The supply of clinical trials demands a balance of many elements: ensuring medicine is transported safely to sites and within the right temperature, improving enrolment numbers, providing participants with timely medicine access, to name a few.

The intensive nature of this field forces priorities to be fixed on the trials being properly supplied so the product is given the best chance for success.

It is logical then that in Pharma Logistics IQ’s recent research, a vast amount of clinical trial supply practitioners admitted they do not contribute to building the forecasting and distribution methods for commercial stages.

When in clinical phases, how often do you start building the forecasting and distribution methods to be used in the commercial stages?

                                 Clinical trial supply forecasting

Is this the best route?

But, the choice to avoid looking further ahead to the commercial phases could in fact be a lost opportunity.

The clinical phases could be better utilized to prevent a pharma firm from duplicating efforts later down the line.

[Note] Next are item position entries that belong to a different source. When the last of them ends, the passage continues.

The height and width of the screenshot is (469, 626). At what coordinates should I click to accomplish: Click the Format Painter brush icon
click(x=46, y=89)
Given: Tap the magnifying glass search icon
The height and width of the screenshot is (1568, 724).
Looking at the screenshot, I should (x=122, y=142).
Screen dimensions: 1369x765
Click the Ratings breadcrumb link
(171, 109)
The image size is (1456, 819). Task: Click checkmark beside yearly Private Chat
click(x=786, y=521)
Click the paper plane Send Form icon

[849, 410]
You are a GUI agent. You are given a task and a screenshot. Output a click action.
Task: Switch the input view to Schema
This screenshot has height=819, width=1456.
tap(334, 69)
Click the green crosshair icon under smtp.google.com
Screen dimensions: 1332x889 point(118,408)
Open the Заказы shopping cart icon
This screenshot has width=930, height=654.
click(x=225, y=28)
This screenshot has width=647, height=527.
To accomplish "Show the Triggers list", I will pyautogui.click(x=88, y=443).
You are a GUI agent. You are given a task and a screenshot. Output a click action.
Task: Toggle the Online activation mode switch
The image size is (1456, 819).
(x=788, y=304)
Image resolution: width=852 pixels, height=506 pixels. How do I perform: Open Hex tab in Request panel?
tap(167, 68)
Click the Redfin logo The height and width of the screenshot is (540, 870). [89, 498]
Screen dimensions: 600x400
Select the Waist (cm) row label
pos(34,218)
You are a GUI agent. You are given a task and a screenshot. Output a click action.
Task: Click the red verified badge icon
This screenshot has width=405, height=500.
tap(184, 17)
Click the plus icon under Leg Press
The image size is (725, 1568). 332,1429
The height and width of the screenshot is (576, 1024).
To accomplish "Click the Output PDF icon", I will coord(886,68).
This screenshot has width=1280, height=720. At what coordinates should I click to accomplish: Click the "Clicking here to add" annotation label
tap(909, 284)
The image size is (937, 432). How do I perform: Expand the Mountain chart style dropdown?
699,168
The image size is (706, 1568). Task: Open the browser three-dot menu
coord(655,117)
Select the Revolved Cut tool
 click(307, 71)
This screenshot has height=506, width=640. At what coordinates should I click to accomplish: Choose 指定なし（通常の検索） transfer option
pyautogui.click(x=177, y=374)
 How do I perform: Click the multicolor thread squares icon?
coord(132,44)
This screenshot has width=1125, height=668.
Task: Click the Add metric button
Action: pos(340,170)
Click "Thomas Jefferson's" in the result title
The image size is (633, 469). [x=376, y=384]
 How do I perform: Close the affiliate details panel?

Bernard Jaucot, Director Strategic Solutions, Global Clinical Supplies (GCS) – PPD notes that clinical stages, especially in Phase 3, can be used as an arena to pilot and trial routes for real world use and, as a result, inform commercial supply strategies. Learnings could uncover new work-arounds to ensure the scaled-up commercial supply chain is smarter and more streamlined.

Silos and rescue teams

Siloed set ups are the likely obstacles blocking the majority of clinical practitioners from seeing the value of contributing to commercial supply chain optimization.

In response to this disconnect, many pharma firms implement a unit that bridges the R&D and commercial perspectives - typically referred to as the tech transfer group.

Senior clinical practitioners will have the visibility to contribute to commercial distribution methods while trials are active. If the value of this visibility was filtered down to other members of clinical teams, additional hidden learnings could be captured.

This could be in the form of distribution efficiencies or cost savings with packaging and labelling.